- Flora Township, Minnesota Location within the state of Minnesota Flora Township, Minnesota Flora Township, Minnesota (the United States)
- Coordinates: 44°39′22″N 95°10′23″W﻿ / ﻿44.65611°N 95.17306°W
- Country: United States
- State: Minnesota
- County: Renville

Area
- • Total: 37.9 sq mi (98.1 km^{2})
- • Land: 37.8 sq mi (97.8 km^{2})
- • Water: 0.12 sq mi (0.3 km^{2})
- Elevation: 1,060 ft (323 m)

Population (2000)
- • Total: 245
- • Density: 6.5/sq mi (2.5/km^{2})
- Time zone: UTC-6 (Central (CST))
- • Summer (DST): UTC-5 (CDT)
- FIPS code: 27-21374
- GNIS feature ID: 0664179

= Flora Township, Renville County, Minnesota =

Flora Township is a township in Renville County, Minnesota, United States. The population was 245 at the 2000 census.

Flora Township was organized in 1867, and named after a local horse.

==Geography==
According to the United States Census Bureau, the township has a total area of 37.9 sqmi, of which 37.8 sqmi is land and 0.1 sqmi (0.26%) is water.

==Demographics==
As of the census of 2000, there were 245 people, 83 households, and 73 families residing in the township. The population density was 6.5 PD/sqmi. There were 88 housing units at an average density of 2.3 /sqmi. The racial makeup of the township was 90.61% White, 1.22% Asian, 8.16% from other races. Hispanic or Latino of any race were 8.16% of the population.

There were 83 households, out of which 37.3% had children under the age of 18 living with them, 79.5% were married couples living together, 3.6% had a female householder with no husband present, and 12.0% were non-families. 7.2% of all households were made up of individuals, and 4.8% had someone living alone who was 65 years of age or older.
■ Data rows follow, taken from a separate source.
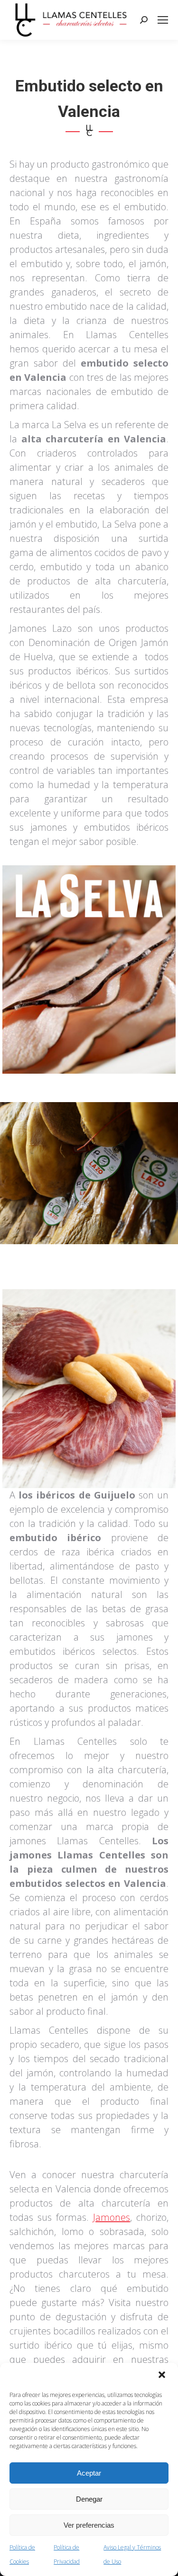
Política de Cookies (22, 2554)
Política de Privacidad (67, 2554)
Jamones (111, 2217)
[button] (163, 2375)
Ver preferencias (89, 2525)
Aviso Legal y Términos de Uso (132, 2554)
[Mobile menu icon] (163, 20)
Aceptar (89, 2473)
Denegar (89, 2499)
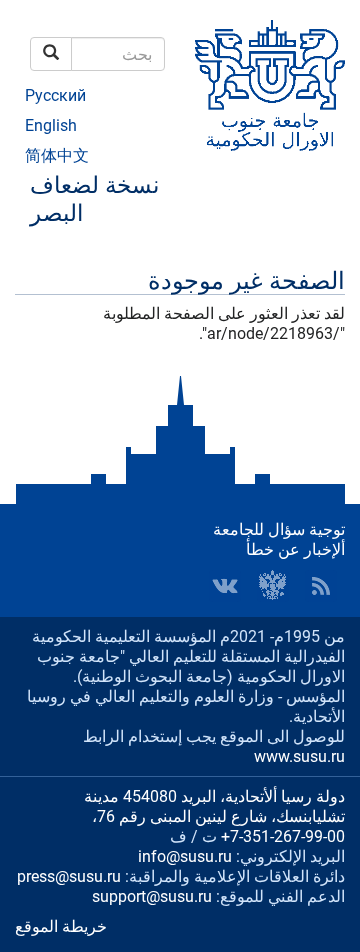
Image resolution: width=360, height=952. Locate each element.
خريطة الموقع (61, 926)
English (51, 125)
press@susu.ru (69, 876)
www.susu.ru (299, 756)
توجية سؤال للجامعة (279, 529)
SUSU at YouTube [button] (273, 586)
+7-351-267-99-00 (283, 836)
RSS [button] (321, 586)
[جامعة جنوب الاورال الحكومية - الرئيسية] (270, 85)
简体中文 (57, 155)
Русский (55, 95)
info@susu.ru (185, 856)
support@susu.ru (152, 896)
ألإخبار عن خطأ (295, 549)
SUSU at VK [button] (225, 586)
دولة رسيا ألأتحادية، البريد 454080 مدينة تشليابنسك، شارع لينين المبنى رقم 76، (214, 806)
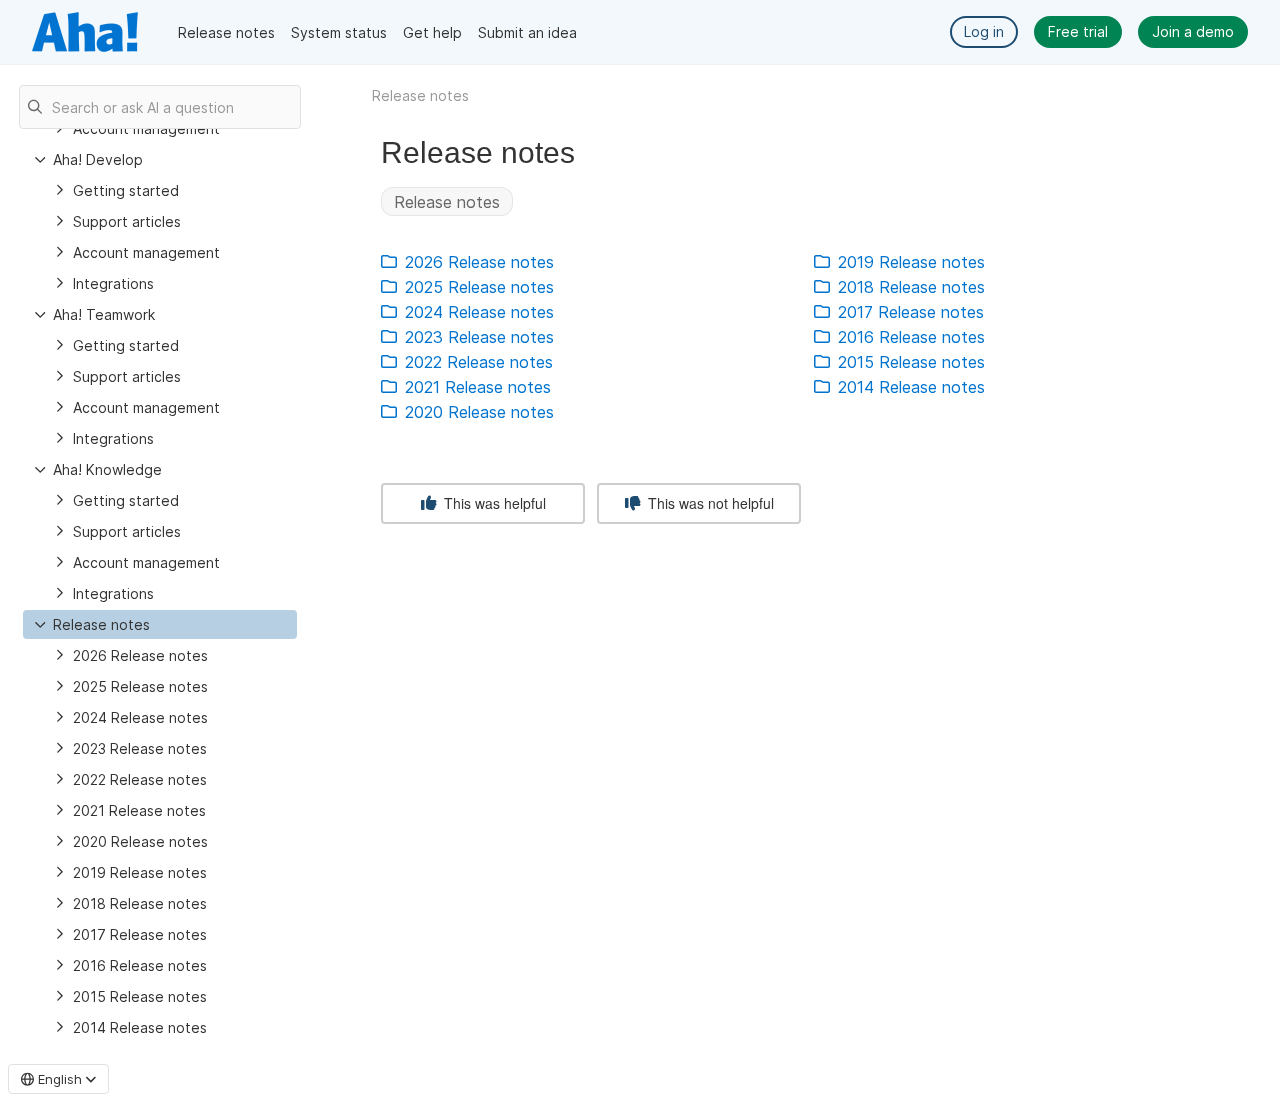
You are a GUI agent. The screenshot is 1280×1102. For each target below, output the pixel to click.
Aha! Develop (98, 159)
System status (339, 32)
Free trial (1078, 31)
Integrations (113, 283)
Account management (146, 252)
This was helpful (493, 503)
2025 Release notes (140, 686)
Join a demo (1193, 31)
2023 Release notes (140, 748)
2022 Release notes (140, 779)
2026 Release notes (140, 655)
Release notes (226, 32)
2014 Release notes (140, 1027)
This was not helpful (709, 503)
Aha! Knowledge (107, 469)
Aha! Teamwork (104, 314)
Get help (432, 32)
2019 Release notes (140, 872)
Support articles (127, 221)
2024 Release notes (140, 717)
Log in (984, 31)
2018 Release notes (140, 903)
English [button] (60, 1079)
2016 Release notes (140, 965)
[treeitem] (160, 624)
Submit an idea (527, 32)
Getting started (126, 190)
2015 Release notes (140, 996)
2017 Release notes (140, 934)
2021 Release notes (139, 810)
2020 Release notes (140, 841)
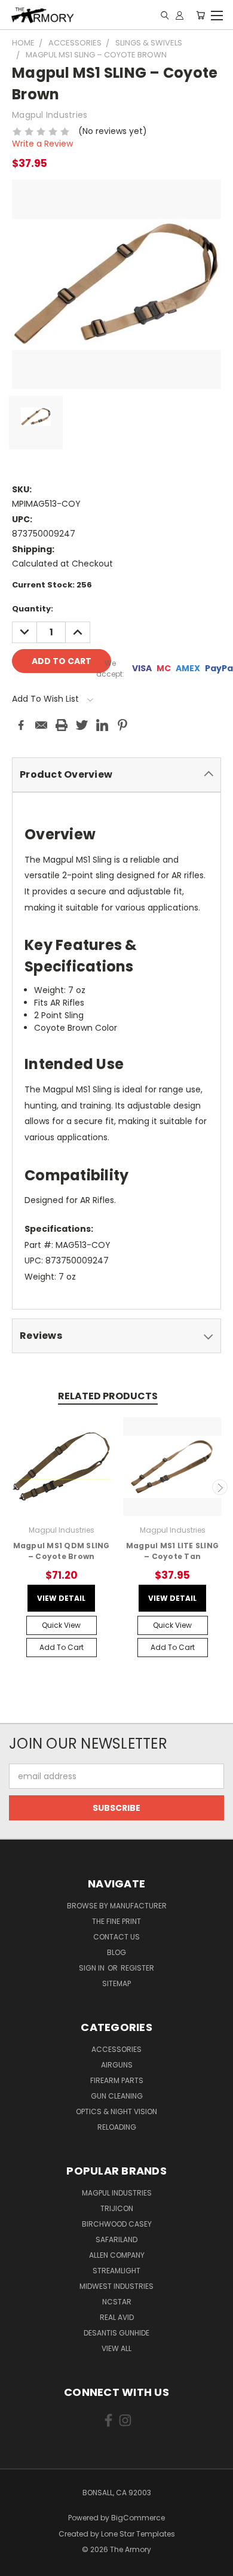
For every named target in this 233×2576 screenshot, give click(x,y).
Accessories (116, 2049)
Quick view (61, 1625)
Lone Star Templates (138, 2534)
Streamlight (116, 2271)
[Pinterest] (122, 725)
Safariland (116, 2239)
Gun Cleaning (117, 2096)
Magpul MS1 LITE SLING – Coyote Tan (172, 1550)
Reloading (116, 2127)
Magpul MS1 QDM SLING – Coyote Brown (61, 1550)
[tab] (116, 774)
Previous (14, 1487)
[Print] (62, 725)
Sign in (92, 1968)
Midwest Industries (116, 2286)
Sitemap (116, 1983)
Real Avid (117, 2317)
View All (116, 2348)
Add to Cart (61, 1647)
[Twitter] (82, 725)
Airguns (117, 2065)
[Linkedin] (102, 725)
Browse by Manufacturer (117, 1906)
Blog (116, 1952)
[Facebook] (21, 725)
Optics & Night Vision (116, 2111)
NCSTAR (116, 2302)
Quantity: (32, 608)
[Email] (41, 725)
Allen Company (117, 2255)
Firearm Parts (116, 2080)
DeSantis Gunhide (116, 2333)
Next (220, 1487)
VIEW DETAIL (61, 1598)
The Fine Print (116, 1921)
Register (137, 1968)
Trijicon (116, 2208)
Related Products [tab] (108, 1396)
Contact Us (116, 1937)
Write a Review (42, 144)
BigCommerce (138, 2518)
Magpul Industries (117, 2193)
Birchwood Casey (117, 2224)
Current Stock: (52, 584)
The average household size was 2.95 and the average family size was 3.01.

In the township the population was spread out, with 29.4% under the age of 18, 5.7% from 18 to 24, 24.5% from 25 to 44, 26.1% from 45 to 64, and 14.3% who were 65 years of age or older. The median age was 40 years. For every 100 females, there were 109.4 males. For every 100 females age 18 and over, there were 106.0 males.

The median income for a household in the township was $40,625, and the median income for a family was $42,679. Males had a median income of $27,708 versus $16,875 for females. The per capita income for the township was $13,065. About 2.4% of families and 5.8% of the population were below the poverty line, including 2.2% of those under the age of eighteen and 8.0% of those 65 or over.